Joseph Capen served the Church in Topsfield for 44 years until his death. He was born in Dorchester, the son of John and Mary Bass Capen, an established family in Dorchester with its ancestral roots in Dorchester, on the southwest coast of England. His wife was Priscilla Appleton, daughter of John Appleton of Ipswich MA. He was closely related to Bernard Capen, a Dorchester settler, whose pre-1658 house was moved to Milton in 1909, but was disassembled in 2007 by Landmark Services. The fate of the saved timbers from that house is uncertain.

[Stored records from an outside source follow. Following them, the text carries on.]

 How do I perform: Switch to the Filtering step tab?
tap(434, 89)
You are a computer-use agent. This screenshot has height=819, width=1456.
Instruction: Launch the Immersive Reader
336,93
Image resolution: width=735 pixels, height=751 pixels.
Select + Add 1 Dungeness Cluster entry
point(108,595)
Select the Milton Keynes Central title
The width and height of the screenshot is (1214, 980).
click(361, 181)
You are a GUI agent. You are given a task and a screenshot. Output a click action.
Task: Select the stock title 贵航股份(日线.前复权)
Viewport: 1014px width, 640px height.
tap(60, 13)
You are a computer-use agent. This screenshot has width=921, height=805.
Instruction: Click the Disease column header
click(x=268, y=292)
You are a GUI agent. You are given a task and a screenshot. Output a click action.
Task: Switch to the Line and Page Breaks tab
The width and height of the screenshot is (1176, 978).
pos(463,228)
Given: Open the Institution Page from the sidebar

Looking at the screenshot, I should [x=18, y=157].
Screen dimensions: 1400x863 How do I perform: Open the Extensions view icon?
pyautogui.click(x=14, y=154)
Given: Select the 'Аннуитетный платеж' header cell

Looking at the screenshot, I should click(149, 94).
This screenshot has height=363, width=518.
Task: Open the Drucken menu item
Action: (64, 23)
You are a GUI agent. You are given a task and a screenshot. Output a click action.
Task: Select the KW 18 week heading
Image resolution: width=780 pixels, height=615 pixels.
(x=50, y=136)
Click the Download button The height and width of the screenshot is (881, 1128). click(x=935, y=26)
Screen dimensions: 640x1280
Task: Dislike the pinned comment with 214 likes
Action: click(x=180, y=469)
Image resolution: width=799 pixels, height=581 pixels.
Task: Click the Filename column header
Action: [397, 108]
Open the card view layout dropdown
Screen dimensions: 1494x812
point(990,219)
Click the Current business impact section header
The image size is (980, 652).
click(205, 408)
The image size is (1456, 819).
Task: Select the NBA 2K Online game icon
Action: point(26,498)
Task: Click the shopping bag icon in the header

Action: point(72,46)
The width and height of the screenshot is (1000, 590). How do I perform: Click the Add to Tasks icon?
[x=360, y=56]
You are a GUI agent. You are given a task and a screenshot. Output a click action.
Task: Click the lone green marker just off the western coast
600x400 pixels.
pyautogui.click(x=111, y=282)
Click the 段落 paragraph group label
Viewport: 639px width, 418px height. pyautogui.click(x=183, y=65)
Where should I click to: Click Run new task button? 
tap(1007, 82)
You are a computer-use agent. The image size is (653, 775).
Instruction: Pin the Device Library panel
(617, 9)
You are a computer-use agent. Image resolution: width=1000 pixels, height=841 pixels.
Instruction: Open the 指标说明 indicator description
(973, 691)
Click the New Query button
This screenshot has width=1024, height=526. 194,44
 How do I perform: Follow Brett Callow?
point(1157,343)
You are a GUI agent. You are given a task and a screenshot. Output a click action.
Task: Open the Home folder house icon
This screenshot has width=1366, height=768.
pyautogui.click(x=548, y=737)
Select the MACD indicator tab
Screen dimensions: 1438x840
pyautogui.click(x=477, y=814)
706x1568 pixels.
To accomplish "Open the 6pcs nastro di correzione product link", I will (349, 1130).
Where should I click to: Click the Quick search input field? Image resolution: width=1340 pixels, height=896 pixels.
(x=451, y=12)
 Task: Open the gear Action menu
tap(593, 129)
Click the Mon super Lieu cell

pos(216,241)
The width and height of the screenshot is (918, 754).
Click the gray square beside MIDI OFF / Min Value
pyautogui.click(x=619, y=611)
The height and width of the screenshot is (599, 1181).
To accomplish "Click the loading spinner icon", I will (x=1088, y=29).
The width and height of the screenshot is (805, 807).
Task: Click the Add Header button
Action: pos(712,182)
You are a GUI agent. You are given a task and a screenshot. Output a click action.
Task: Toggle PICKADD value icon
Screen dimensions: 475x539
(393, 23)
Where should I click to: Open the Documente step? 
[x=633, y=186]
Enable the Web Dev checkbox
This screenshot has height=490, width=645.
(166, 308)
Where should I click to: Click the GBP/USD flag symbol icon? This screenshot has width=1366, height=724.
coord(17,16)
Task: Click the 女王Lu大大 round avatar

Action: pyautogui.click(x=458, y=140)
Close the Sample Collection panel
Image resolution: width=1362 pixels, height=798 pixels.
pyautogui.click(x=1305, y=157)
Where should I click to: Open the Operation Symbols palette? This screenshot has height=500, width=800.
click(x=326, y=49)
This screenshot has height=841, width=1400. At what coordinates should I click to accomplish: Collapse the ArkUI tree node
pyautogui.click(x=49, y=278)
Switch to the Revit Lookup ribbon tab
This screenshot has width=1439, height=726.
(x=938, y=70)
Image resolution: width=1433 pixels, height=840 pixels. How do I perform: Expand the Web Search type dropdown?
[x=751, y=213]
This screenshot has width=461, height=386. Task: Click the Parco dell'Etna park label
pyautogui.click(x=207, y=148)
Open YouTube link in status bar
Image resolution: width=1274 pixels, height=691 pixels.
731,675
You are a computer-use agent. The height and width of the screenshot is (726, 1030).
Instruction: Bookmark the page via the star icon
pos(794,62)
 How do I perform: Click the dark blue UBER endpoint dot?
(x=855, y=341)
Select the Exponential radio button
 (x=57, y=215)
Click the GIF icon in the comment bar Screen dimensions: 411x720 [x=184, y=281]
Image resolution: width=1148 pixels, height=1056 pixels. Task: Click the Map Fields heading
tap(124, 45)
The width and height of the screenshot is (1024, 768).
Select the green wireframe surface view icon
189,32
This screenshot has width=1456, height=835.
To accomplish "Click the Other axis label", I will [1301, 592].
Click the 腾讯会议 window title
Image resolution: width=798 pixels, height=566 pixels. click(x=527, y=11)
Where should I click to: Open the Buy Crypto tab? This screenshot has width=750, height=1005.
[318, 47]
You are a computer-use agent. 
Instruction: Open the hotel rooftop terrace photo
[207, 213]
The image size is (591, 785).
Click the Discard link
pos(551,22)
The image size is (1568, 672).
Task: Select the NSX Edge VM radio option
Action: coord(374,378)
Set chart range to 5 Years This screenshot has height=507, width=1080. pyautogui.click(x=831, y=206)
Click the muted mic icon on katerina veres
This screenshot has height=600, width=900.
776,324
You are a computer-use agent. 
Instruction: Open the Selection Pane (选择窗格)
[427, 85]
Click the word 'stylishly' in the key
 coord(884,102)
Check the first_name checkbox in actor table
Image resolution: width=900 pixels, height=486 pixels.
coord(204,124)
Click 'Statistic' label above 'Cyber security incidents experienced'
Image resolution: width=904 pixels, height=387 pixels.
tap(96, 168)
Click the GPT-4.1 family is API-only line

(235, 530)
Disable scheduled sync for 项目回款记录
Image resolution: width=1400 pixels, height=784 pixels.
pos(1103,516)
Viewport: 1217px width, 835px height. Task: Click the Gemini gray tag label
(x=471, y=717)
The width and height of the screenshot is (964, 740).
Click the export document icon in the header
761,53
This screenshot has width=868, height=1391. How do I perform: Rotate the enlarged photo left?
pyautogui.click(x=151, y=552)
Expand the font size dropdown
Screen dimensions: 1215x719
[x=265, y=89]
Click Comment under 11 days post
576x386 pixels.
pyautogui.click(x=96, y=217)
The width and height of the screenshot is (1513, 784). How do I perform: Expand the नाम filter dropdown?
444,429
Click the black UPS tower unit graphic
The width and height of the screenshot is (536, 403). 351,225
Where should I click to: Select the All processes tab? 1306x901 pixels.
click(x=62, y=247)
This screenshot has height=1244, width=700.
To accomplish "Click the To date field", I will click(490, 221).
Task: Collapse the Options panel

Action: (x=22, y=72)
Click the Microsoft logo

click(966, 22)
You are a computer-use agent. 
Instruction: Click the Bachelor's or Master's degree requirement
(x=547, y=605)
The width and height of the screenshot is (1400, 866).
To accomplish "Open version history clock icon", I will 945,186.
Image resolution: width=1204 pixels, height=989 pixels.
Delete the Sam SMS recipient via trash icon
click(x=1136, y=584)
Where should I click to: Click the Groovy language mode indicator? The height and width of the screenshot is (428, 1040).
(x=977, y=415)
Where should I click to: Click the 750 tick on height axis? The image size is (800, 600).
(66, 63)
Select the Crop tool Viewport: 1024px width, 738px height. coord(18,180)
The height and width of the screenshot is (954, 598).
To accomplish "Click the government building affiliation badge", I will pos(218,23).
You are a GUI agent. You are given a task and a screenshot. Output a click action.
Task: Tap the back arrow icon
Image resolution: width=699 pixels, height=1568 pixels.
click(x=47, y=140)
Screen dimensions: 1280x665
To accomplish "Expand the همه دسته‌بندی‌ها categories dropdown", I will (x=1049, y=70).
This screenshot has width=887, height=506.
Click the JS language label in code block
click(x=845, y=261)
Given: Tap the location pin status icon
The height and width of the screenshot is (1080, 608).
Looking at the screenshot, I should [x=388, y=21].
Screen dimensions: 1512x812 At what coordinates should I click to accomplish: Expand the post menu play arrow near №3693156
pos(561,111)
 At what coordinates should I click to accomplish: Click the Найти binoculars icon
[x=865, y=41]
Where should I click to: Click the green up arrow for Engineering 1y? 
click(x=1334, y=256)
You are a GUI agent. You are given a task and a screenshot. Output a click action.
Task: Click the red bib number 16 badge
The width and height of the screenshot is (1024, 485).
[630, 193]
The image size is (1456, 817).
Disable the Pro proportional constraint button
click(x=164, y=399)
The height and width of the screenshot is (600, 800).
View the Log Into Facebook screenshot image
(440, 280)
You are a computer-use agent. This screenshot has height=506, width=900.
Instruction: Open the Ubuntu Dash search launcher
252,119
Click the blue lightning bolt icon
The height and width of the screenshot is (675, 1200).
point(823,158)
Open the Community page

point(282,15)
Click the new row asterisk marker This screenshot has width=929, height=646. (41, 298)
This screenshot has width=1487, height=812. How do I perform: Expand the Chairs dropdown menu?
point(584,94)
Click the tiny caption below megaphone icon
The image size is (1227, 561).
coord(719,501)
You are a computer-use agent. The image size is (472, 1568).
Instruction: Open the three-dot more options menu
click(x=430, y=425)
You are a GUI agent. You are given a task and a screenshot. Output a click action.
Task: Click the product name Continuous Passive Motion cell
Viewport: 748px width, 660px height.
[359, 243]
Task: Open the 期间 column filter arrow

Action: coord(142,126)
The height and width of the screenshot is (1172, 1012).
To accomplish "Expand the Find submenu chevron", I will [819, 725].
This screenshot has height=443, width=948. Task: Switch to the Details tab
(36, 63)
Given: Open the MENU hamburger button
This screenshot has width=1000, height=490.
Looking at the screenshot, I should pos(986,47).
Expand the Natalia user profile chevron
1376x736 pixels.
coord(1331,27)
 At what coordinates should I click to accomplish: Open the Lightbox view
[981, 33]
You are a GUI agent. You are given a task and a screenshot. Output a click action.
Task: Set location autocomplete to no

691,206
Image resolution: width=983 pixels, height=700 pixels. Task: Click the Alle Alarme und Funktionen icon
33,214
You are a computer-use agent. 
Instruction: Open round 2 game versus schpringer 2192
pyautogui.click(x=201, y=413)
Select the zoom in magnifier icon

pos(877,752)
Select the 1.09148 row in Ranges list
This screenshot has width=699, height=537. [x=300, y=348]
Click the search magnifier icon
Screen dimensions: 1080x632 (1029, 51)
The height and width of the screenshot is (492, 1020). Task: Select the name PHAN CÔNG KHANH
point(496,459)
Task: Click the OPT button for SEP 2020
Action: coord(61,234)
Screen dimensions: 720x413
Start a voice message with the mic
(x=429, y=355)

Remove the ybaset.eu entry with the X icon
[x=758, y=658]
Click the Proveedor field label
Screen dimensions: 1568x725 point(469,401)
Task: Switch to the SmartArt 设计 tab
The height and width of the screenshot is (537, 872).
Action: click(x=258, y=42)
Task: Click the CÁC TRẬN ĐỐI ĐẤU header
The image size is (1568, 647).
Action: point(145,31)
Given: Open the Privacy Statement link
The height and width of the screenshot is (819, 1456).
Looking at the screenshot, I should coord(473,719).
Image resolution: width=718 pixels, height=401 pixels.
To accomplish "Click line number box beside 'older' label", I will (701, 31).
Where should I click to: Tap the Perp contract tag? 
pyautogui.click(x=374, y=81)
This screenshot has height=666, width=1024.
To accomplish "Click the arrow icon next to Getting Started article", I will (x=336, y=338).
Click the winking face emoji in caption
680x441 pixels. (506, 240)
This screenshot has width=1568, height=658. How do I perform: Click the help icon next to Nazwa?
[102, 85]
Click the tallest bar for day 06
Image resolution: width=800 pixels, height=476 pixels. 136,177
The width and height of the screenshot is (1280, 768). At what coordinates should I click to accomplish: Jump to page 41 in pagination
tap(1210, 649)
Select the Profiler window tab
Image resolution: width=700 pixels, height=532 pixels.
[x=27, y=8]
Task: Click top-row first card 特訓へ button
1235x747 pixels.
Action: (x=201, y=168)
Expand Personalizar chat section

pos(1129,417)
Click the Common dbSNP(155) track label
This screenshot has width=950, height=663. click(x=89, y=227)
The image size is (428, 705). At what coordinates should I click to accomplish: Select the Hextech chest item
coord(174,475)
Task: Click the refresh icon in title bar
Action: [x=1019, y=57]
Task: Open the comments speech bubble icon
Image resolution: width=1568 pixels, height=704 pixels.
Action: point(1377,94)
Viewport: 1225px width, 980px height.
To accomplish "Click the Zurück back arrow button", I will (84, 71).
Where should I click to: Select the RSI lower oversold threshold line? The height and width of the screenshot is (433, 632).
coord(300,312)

Chamfered summer beam in the Parson Capen house
Chamfered summer beam in the Parson Capen house
Parlor double summer beams in the Parson Capen house
Parlor double transverse summer beams in the Parson Capen house. Although common in other areas, most First Period houses in the Ipswich-Topsfield area have longitudinal first floor summer beams, and transverse second floor summer beams. This is the first incident of double first floor transverse summer beams I have observed, although the Whipple House has intersecting longitudinal and transverse summer beams in a downstairs room.
Fireplace in Parson Capen house with rounded corners
Fireplace in Parson Capen house with rounded corners, and plastered cove connecting to the oak chimney girt. The rounded fireplaces are generally found in the finer First Period houses of the 17th Century.
Lambs tongue chamfer stop Gunstock corner post in Fireplace in Parson Capen house
Summer beam lambs tongue chamfer stop in the Parson Capen house. I suspect this one may have been replaced in the 1913 restoration of the house.
Gunstock corner post in Fireplace in Parson Capen house
Gunstock corner post in Fireplace in Parson Capen house. The top of the post is not continuous to the beams and girts, so it has been altered or is a replacement.


The Capen House sits on a knoll, and faces south, which was common in First Period construction. The hall is on the east end, is the smaller of the two downstairs rooms at 20 ft. by 16 ft., and features a large fireplace with rounded inside corners. The parlor is 20 ft. by 17 ft. 6 inches. The front entry enters to a winding staircase in front of the massive chimney, almost universally found in First Period houses. Carved oak newels, panels and turned balusters shield the staircase. The hall fireplace is 8 ft., 4 inches wide, 4 ft. high, and 3 ft. deep. while the parlor fireplace is 4 feet high, 6 feet long and 2 1/2 feet deep.

Downstairs summer beams in the Capen house are transverse, a west Anglia form more commonly found in the Salem-Beverly-Wenham area, and rarely in the Ipswich-Essex area, whose inhabitants came primarily from East Anglia. The framed overhangs on the front and the gables are more substantial than the more modest hewn overhangs found at the turn of the 18th Century. The front jetties are supported by the two chimney girts, and the end girts, which are original, and is the method used in the 1682 Hooper-Hathaway house which was moved to the grounds of the House of Seven Gables in Salem.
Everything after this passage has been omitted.